Biz Çağla Dönertaş ile birlikte Porto Cervo ayağının antrenmanlarına katıldık. Yarışta yoktuk ama startı ve yarışın önemli bir bölümünü yakından takip etme şansına sahip olduk. Hem tüm ekibin hem de Ferit Bey’in (Şahenk) bize yaklaşımı benim de onlarla beraber aynı duyguları ve heyecanı paylaşmama neden oldu.
Ben sekiz yaşından beri, 15 senedir tek kişilik teknede sporculuk hayatımı sürdürüyorum. Ama son dört senedir Boston Tufts Üniversitesi’nde öğrenim hayatımı sürdürmem ve Amerika’da üniversiteler arası yarışlarda aktif olarak yarışmam nedeni ile farklı teknelere de alışığım. Ancak tabii ki bu büyüklükte bir teknede, bu kadar kalabalık ve kariyerli bir ekip ile ilk kez beraber oldum. Çok değişik bir tecrübeydi.

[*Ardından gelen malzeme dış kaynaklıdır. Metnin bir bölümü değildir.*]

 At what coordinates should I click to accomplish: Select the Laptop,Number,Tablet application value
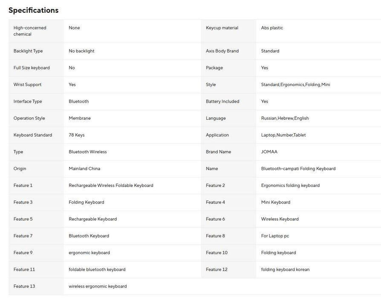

Tüm ekibin birbirlerine davranışları ve bir bütün olarak hareket etmeleri beni çok etkiledi. Kalabalık bir ekipte yalnızca kendinizden değil takım arkadaşınızdan da sorumlusunuz. Tüm ekibin bu bilinç ile hareket etmesi ve ortak hedefe kilitlenebilmeleri çok önemli ve ben Ferit Bey’in ekibinin bunu çok iyi becerdiğini gördüm. Ekibin en kariyerli yelkencileri olan Sime ve Igor’un hem ekibe hem de bize yaklaşımlarını, alçak gönüllülüklerini, sporcu karakterlerini de gözlemlemek de benim için önemli bir deneyim ve tecrübeydi.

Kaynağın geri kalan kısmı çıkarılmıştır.